Use your voice: Don’t just put up press releases or content from your website. make sure one or more of your content providers uses a voice for discussing TM’s works. Be informal, funny, earnest, and DO editorialize. You don’t have to be objective with a blog and more people will read your blog if you have something to say.
Use the Web: del.icio.us, Technorati, Google Blog Search, Feedster.. use them all! Put your blog links prominently in all outbound messages to your users. Offer RSS feeds all over your site for your blog. Make it a nav item on your website. If you put videos up on YouTube, then put your blog URL with it.
Use it often: Blogs are only good if you maintain your blog regularly. I mean every other day at the least, not just once a week. Blog audiences like updates. If you become passive, they will become passive towards your blog.
Use your audience: Make sure you always open up for comments and encourage users to comment often. Unless they say something hurtful or extremely OT, let them post what they may. Welcome dissension and don’t edit their voices. it will help maintain interest in your blog.
Finally, Luis Hestres of Families USA talked about using community blogs:
I’ve had some moderate success using community blogs like Daily Kos, MyDD, etc., to promote our issues. Here’s a case study, so to speak:
We were in the middle of the fight against the infamouse “Enzi bill”, which would’ve stripped consumera of many health care protections at the state level. I used a Families USA account I had created some time ago to post this diary: http://www.dailykos.com/storyonly/2006/5/2/151127/2173
The diary made it to the recommended list. Then georgia10 moved the diary to the front page. The result: 166 comments, 676 votes in the online poll and God knows how much traffic to our site or how many calls to Congress through our toll-free 800 number. I only regret that I didn’t have an e-action alert ready instead, but you get the idea. I think this succeeded because I drew a comparison between Medicare Part D, which was already well-known and hated in the community, because it was well-sourced and had an urgent tone, and because of the happy coincidence that georgia10 was thinking about blogging about this anyway but I beat her to it.

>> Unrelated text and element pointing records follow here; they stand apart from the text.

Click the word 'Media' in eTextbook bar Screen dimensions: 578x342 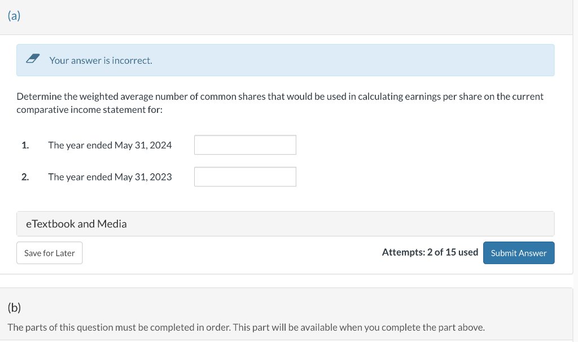click(112, 224)
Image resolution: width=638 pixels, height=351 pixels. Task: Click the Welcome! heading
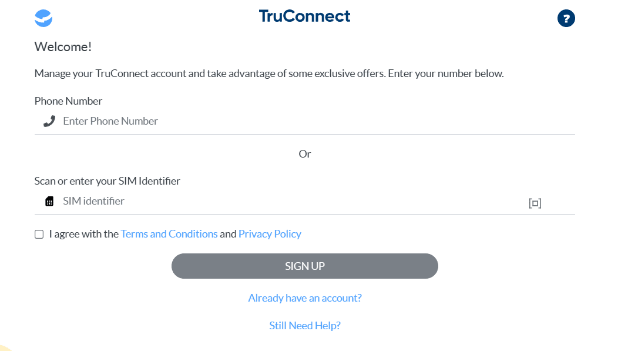pyautogui.click(x=63, y=47)
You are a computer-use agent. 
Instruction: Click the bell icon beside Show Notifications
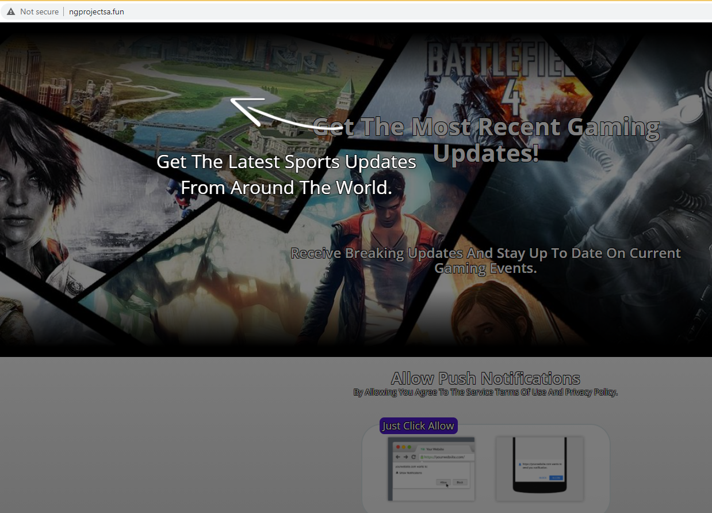[x=396, y=473]
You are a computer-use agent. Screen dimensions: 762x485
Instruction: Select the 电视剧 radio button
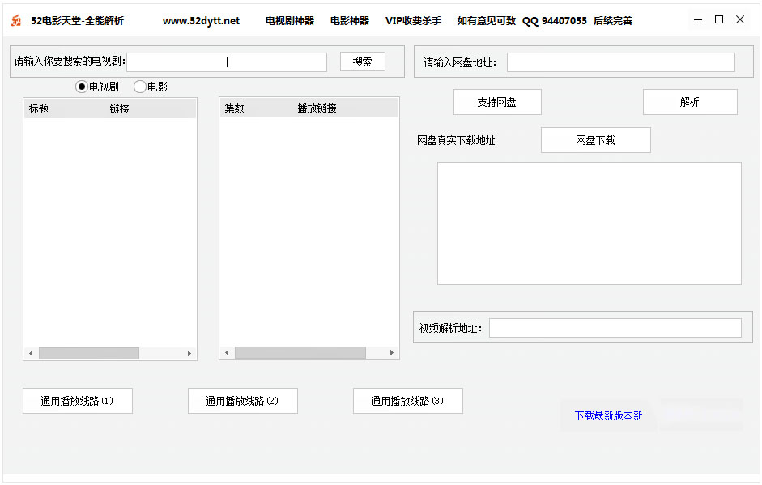point(82,87)
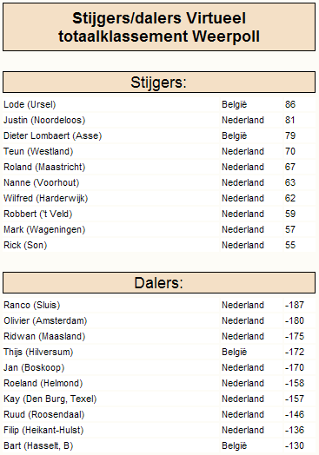Click Rick (Son) in the risers table
Viewport: 319px width, 455px height.
(25, 245)
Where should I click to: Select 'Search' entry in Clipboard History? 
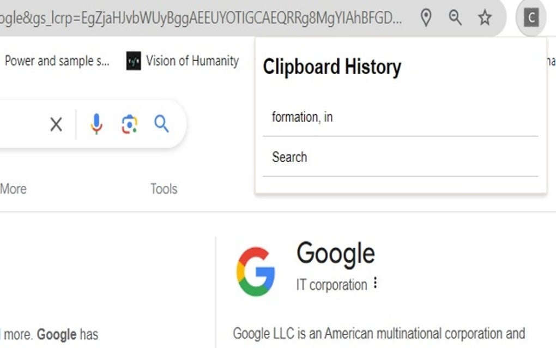(x=289, y=157)
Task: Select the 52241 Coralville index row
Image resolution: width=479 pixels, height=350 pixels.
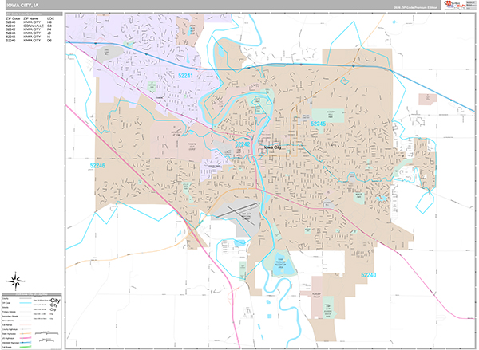Action: coord(32,25)
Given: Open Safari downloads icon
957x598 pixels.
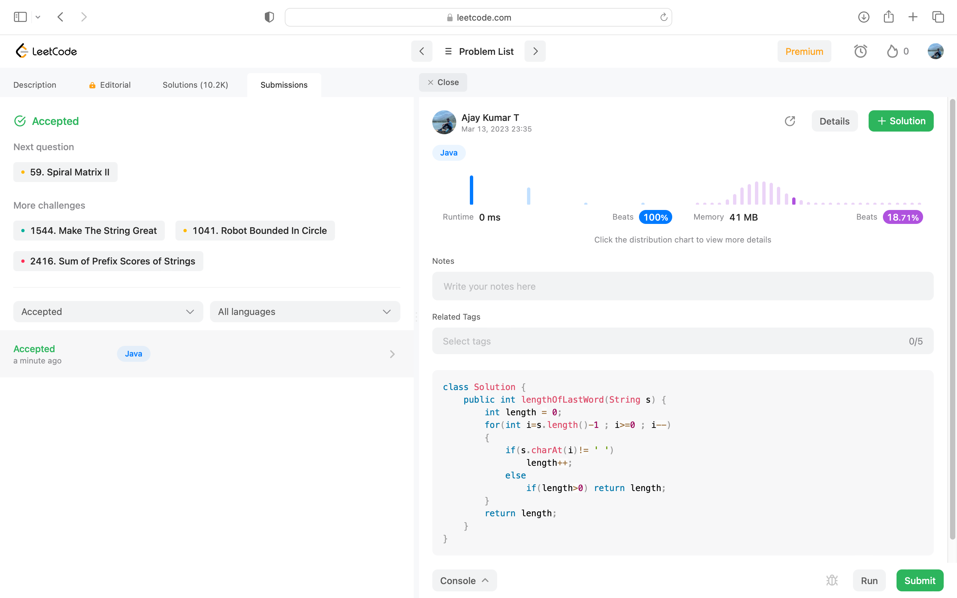Looking at the screenshot, I should 863,17.
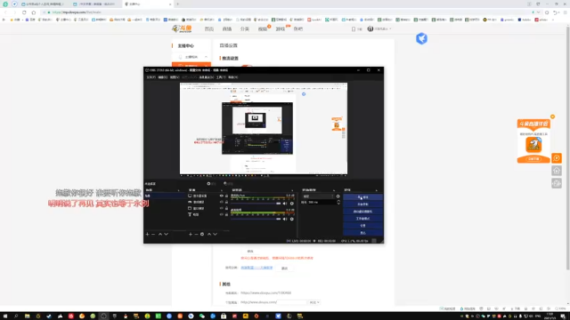Toggle visibility of the text source
The image size is (570, 320).
pyautogui.click(x=222, y=214)
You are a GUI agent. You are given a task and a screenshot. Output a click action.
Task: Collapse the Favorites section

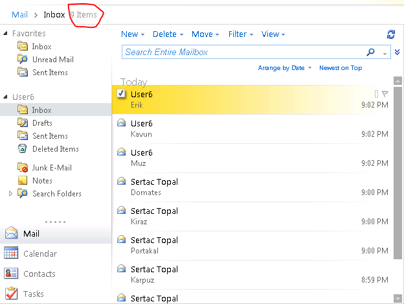coord(5,33)
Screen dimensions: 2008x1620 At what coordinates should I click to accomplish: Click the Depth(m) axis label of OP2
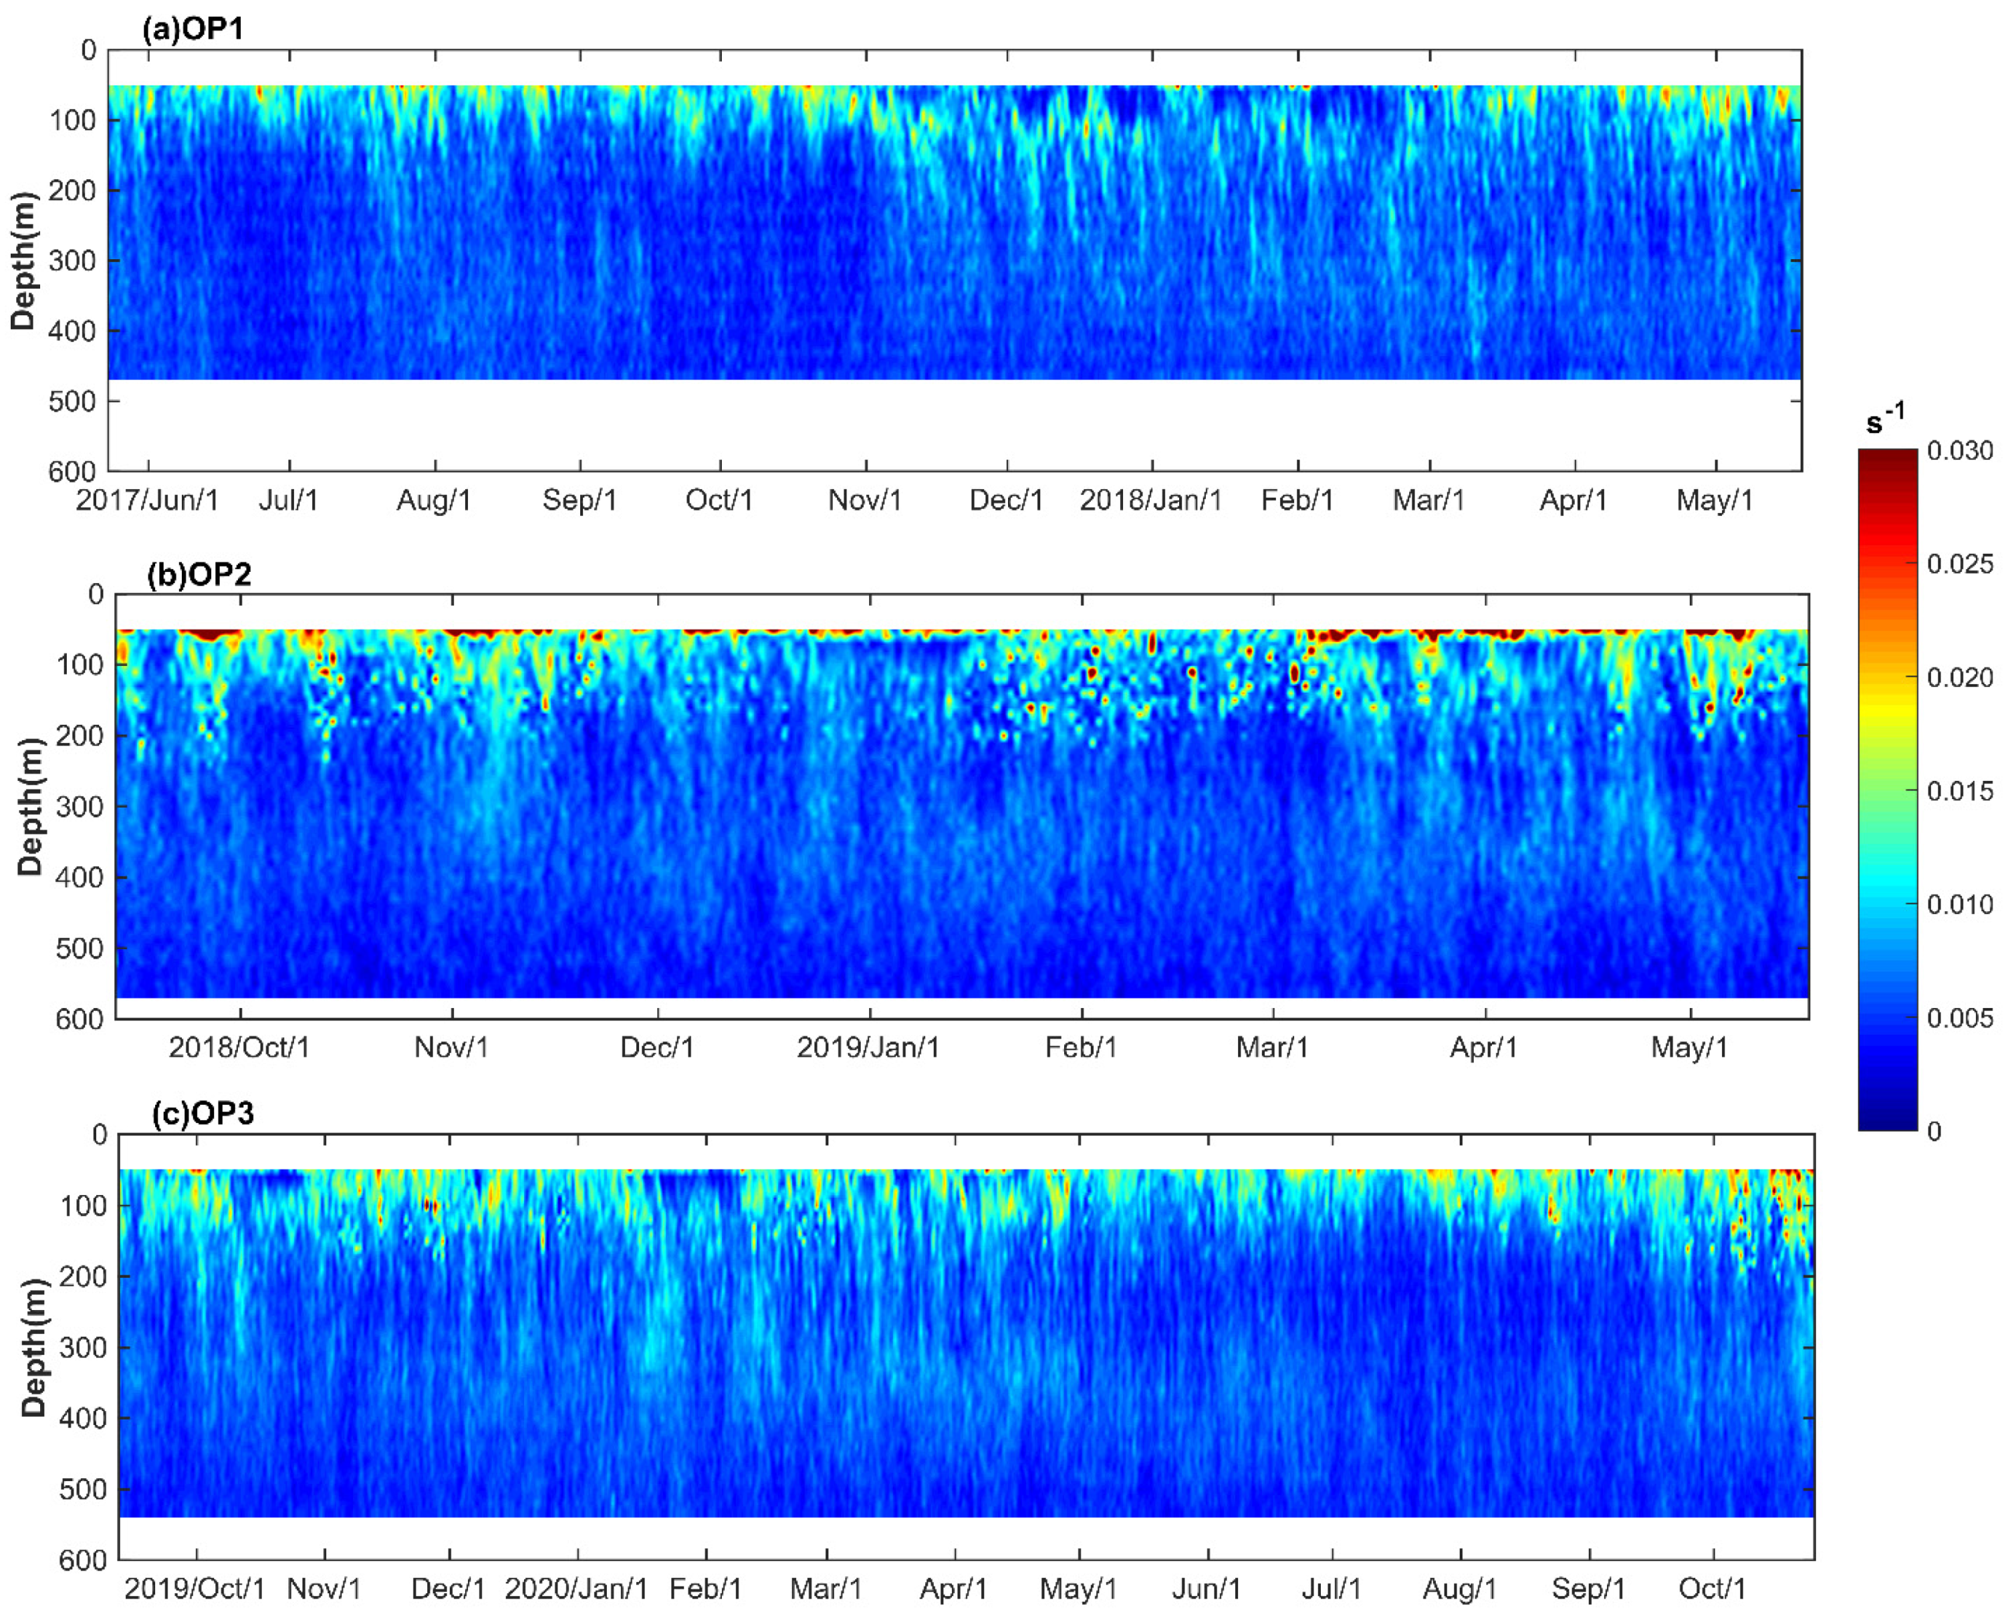pos(30,806)
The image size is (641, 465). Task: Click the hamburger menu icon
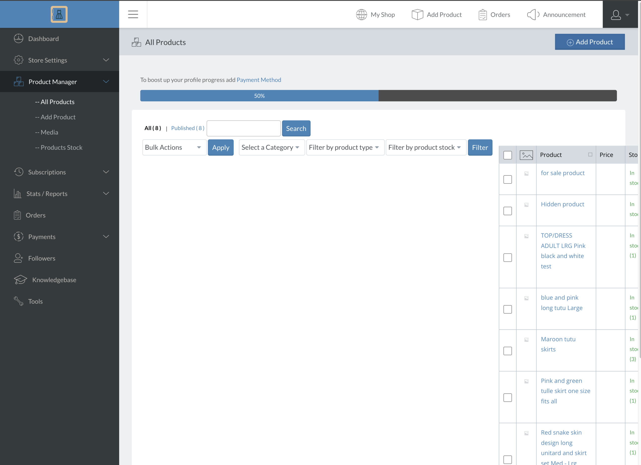point(133,14)
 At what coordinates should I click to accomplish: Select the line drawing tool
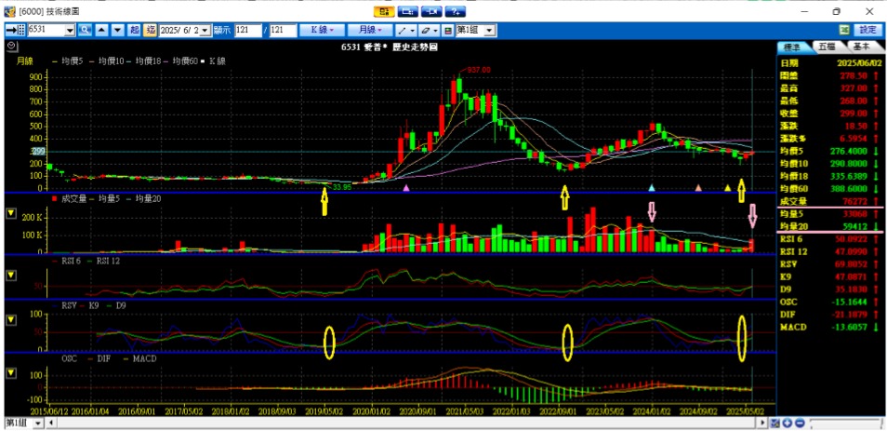(403, 30)
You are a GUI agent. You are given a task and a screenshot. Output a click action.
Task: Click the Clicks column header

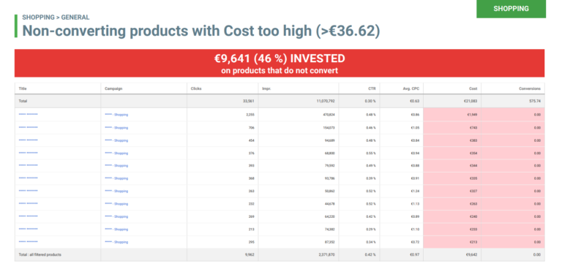[x=196, y=88]
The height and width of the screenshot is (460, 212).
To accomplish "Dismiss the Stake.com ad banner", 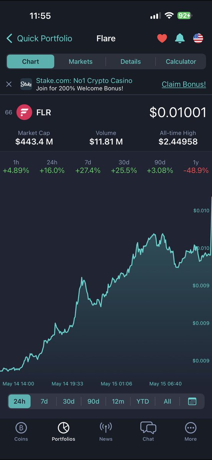I will pyautogui.click(x=9, y=84).
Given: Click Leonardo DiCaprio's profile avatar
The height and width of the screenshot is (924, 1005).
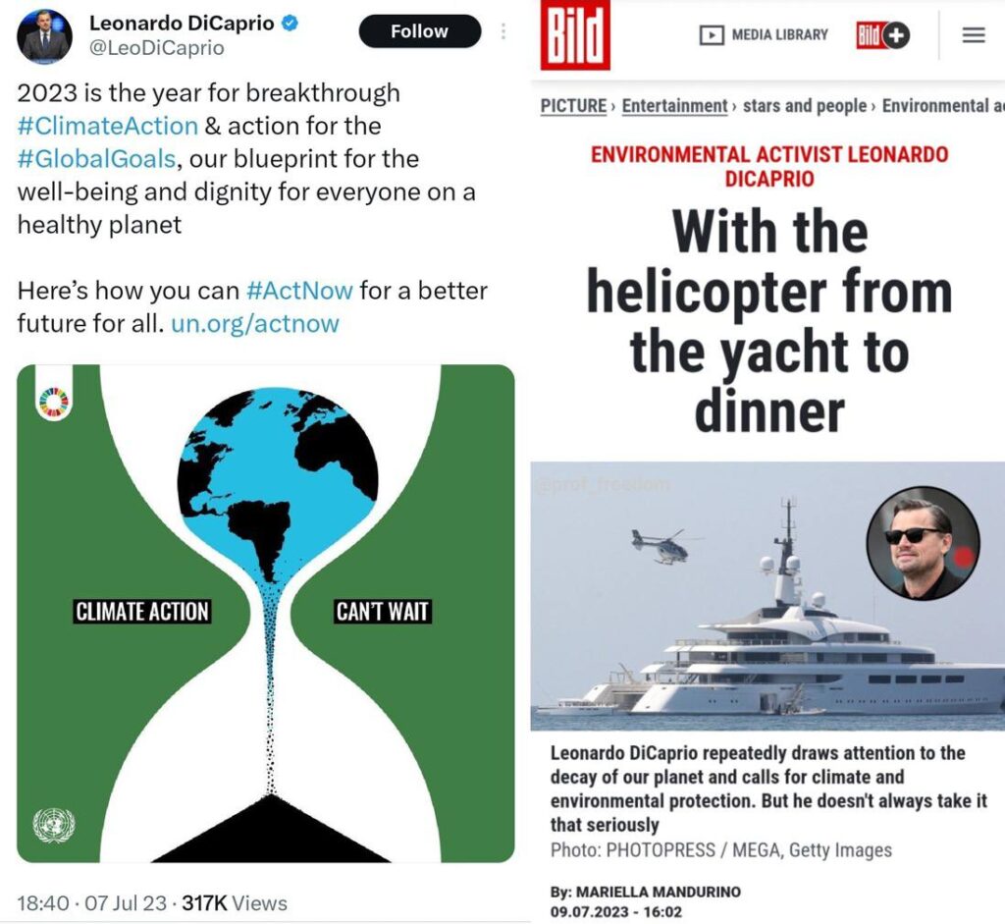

I also had a diary on a different subject “rescued” by SusanG a few months ago, and had another diary (about our campaign for children’s health care) front-paged by Elisa, Markos’ wife, who blogs at Mother Talkers. She even signed the petition, and I think she’ll be a valuable contact in the future. I’ve also established a good relationship with NYCEve, who blogs about healthcare at Daily Kos.
This hasn’t been a consistently successful tactic but it’s yielded some results, so you might want to keep it in mind as you craft your overall strategy. Becoming an active member of these communities could yield some unexpected results.
To an extent, this echoes Kathy Mitchell’s point. I’ve done this because we don’t have a blog of our own. It’s a poor substitute, but it’s yielded some results. Ideally, we’d have a blog of our own and combine that with this.